Comment by andai
2 days ago
This is remarkable! I arrived at a very similar place in the last few days. I've been working with painful negative beliefs and memories.
This evolved from my meditation practice, I simply observe sensations in my body. (I tried meditating "normally" (focus on breath) but all this pain kept coming up!)
One of the techniques I arrived on through trial and error is simply asking the energy if it wants/needs to release itself. And then just allowing it to do so. Giving it permission as you say!
So far in every case I have tested, every bundle of pain in my body, the answer has been yes.
The hardest part is just being willing to let it do whatever it needs to do, which can be very odd and a little overwhelming sometimes.
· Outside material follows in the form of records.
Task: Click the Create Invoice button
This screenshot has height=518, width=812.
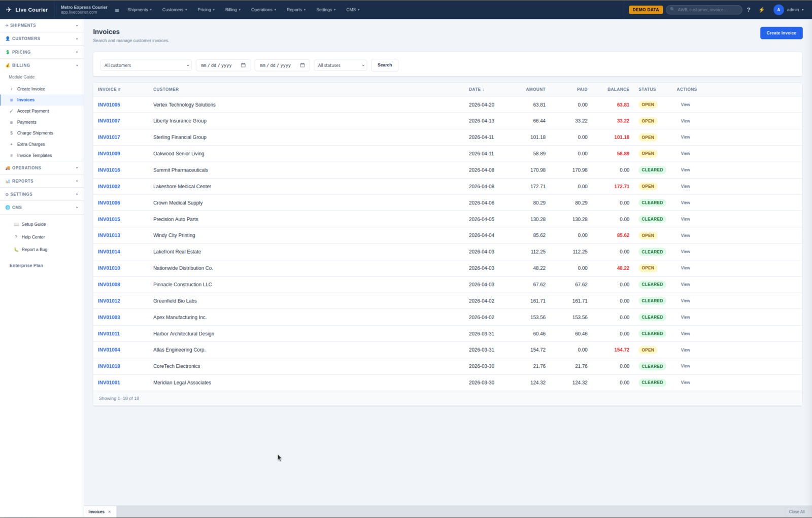Action: [x=781, y=33]
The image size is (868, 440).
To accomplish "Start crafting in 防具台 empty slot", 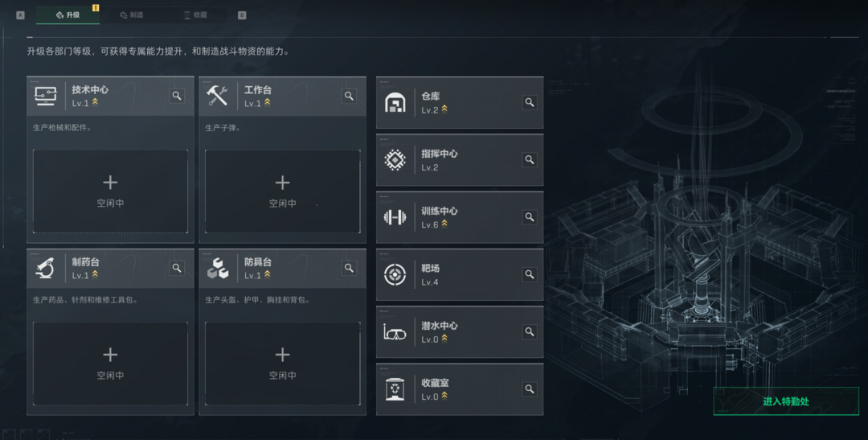I will pyautogui.click(x=282, y=364).
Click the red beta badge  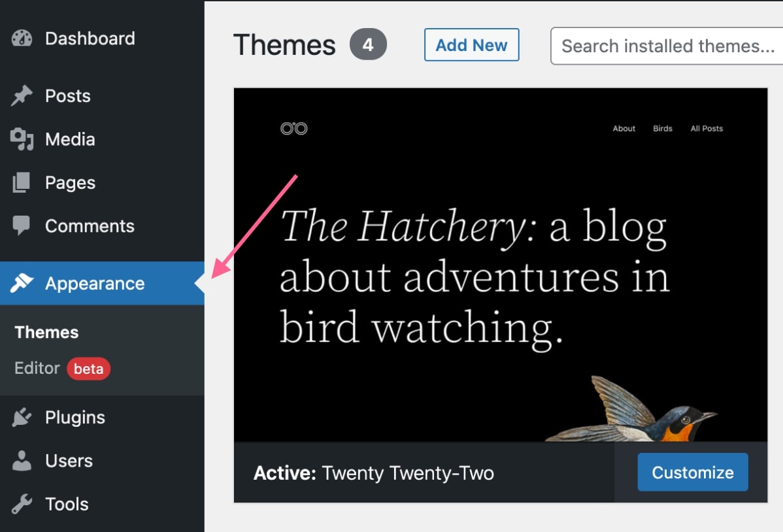[x=88, y=369]
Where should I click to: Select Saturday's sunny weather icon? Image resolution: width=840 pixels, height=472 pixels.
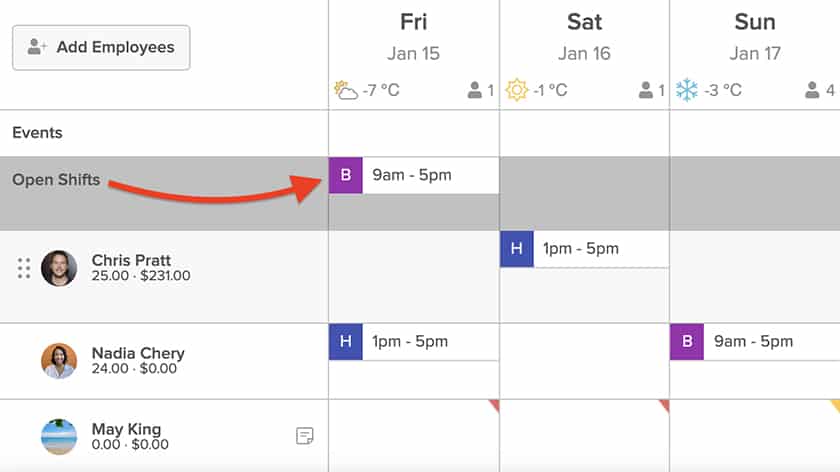(516, 90)
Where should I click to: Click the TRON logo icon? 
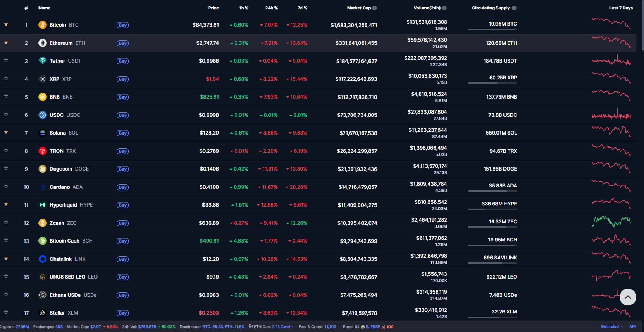(42, 151)
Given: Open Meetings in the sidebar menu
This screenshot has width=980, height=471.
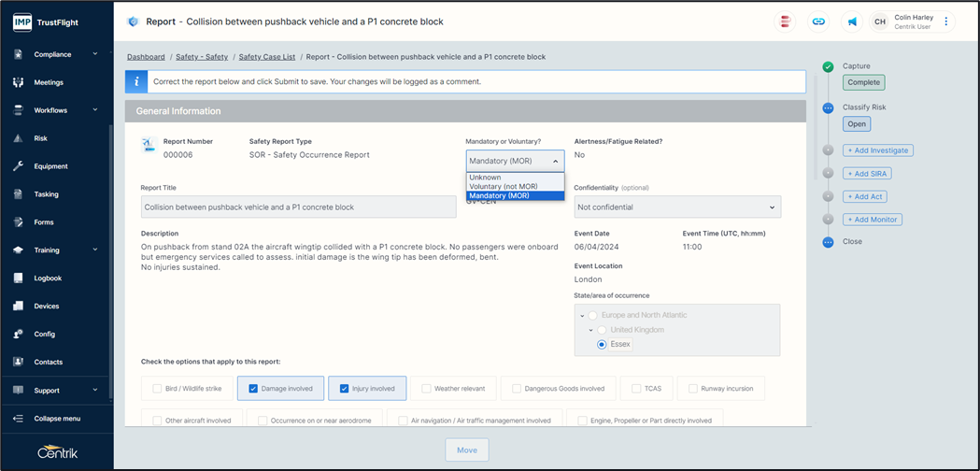Looking at the screenshot, I should 49,82.
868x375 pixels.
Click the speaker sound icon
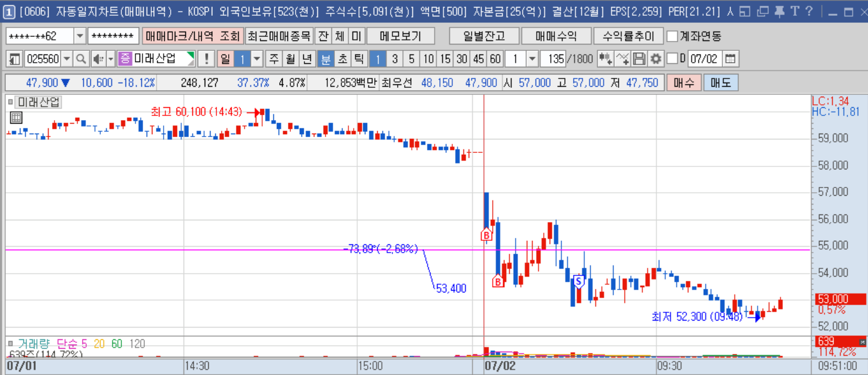pos(98,59)
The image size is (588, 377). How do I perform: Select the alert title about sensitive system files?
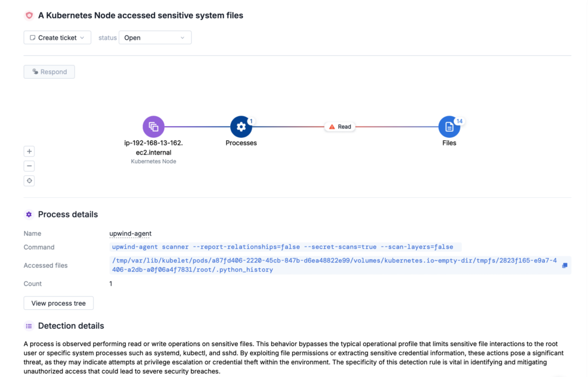[x=140, y=16]
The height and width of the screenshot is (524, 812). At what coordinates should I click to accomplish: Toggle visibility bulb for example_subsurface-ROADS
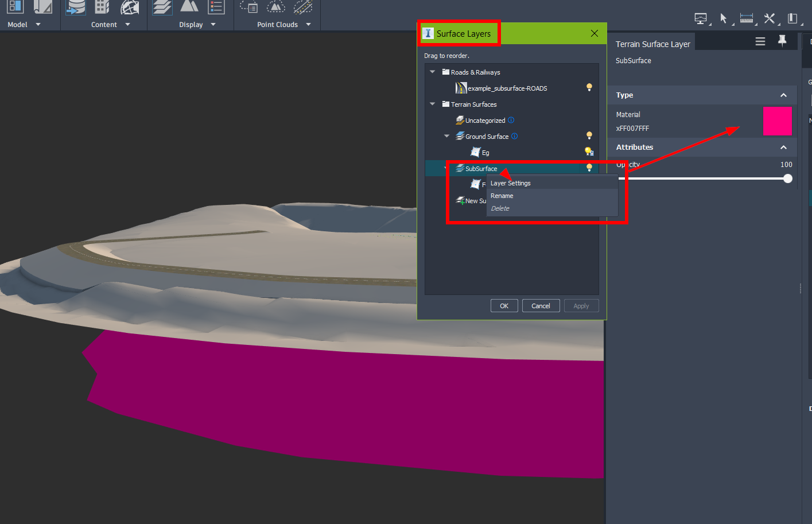click(x=589, y=87)
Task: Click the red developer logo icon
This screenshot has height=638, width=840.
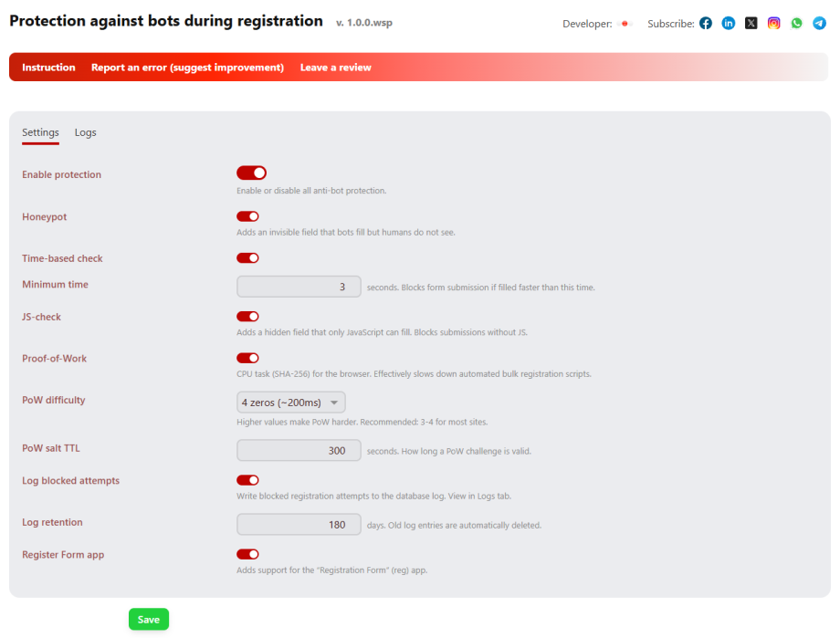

But you get used to it very quickly!
In more formal traditions the focus on breath (or similar) is to develop concentration/samatha/samadhi. The focus on sensations is the insight/vipassana component, and often this is where the tension bubbles up to the surface. Keeping calm (equanimous) during this process can indeed be non-trivial!
It sounds like you have come to a practice very similar to a lot of the Burmese traditions of insight meditation, which is quite fascinating.
Could you describe what it might "need to do" and why or how it becomes overwhelming?
Sure, so my experience is... It feels like something solid is dissolving. That's the most common experience. It goes from the sharp heavy sensation into a diffuse watery pleasant sensation.
There could be many other effects as well. There can be sharp pain. There could be dull throbbing. It can feel like stuff is moving around (especially in the gut area, which seems to respond to such a process with actual physical movement).
Basically it's pretty weird if you're not used to it.
But in my experience, the fear of what we might experience is almost always greater than what we actually do experience. Which I think applies to life in general as well.
usually when a sharp sensation arises in an area, there is a habitual tendency to counteract - unconsciously tense surrounding muscles or antagonistic muscles or switch posture etc.
the idea is to observe with clarity the counteraction and let the sharp sensation arise and pass without the counteraction/resistance.